───── Dataset records
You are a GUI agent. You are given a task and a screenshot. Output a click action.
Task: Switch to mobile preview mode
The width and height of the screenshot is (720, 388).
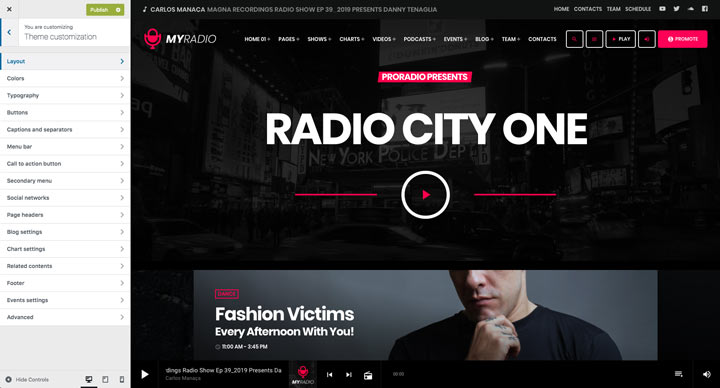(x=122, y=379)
──────────
───── Dataset records
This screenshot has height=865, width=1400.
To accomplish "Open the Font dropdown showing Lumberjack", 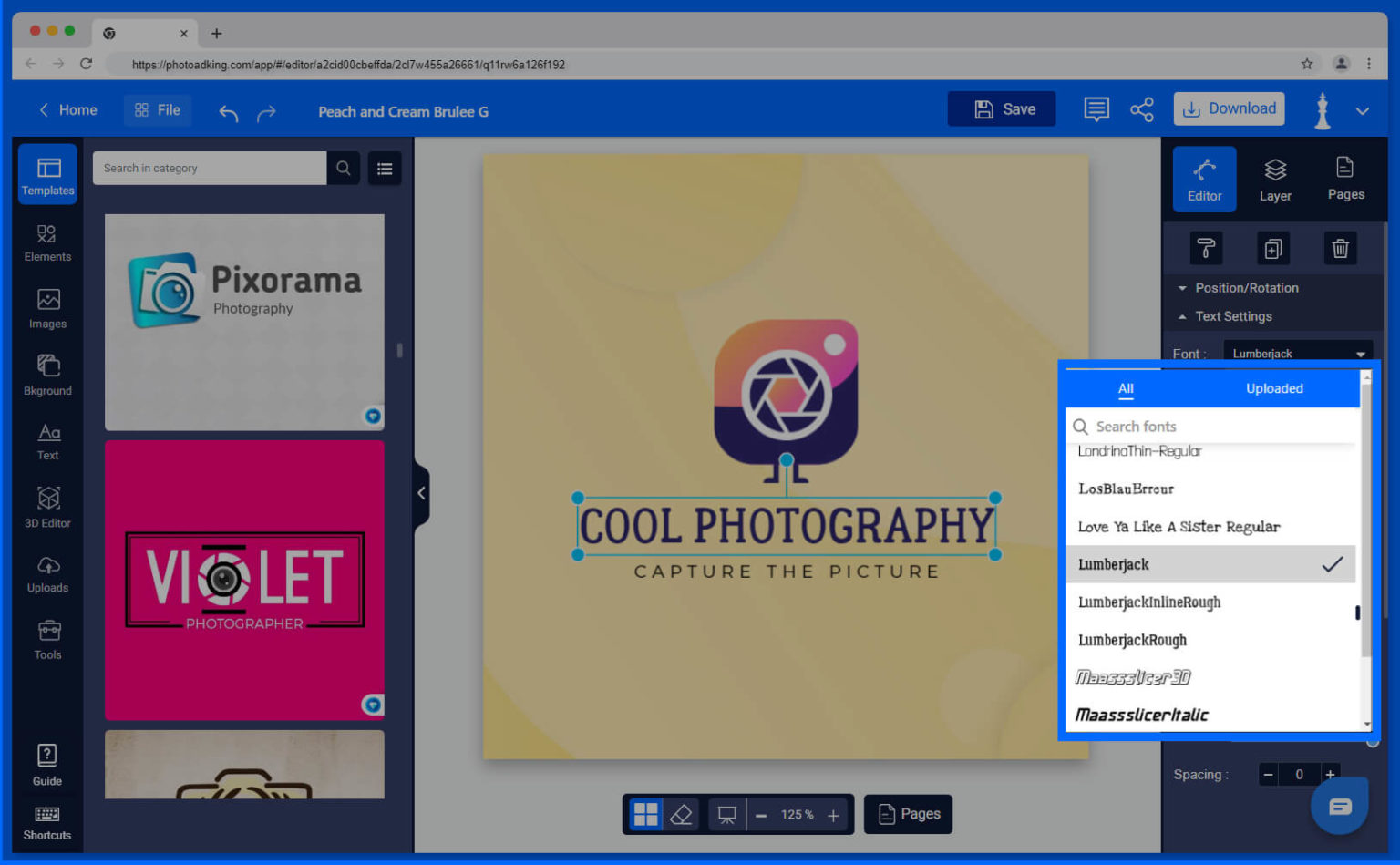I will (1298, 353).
──────────
__The exercise__
Copy out the lines of the listing, beginning with the line that contains "You are a GUI" and ending with the line that contains "(x=122, y=379)". Include both of those lines and omit the pictures.

__Finished exercise__
You are a GUI agent. You are given a task and a screenshot. Output a click action.
Task: Switch to mobile preview mode
The width and height of the screenshot is (720, 388).
(x=122, y=379)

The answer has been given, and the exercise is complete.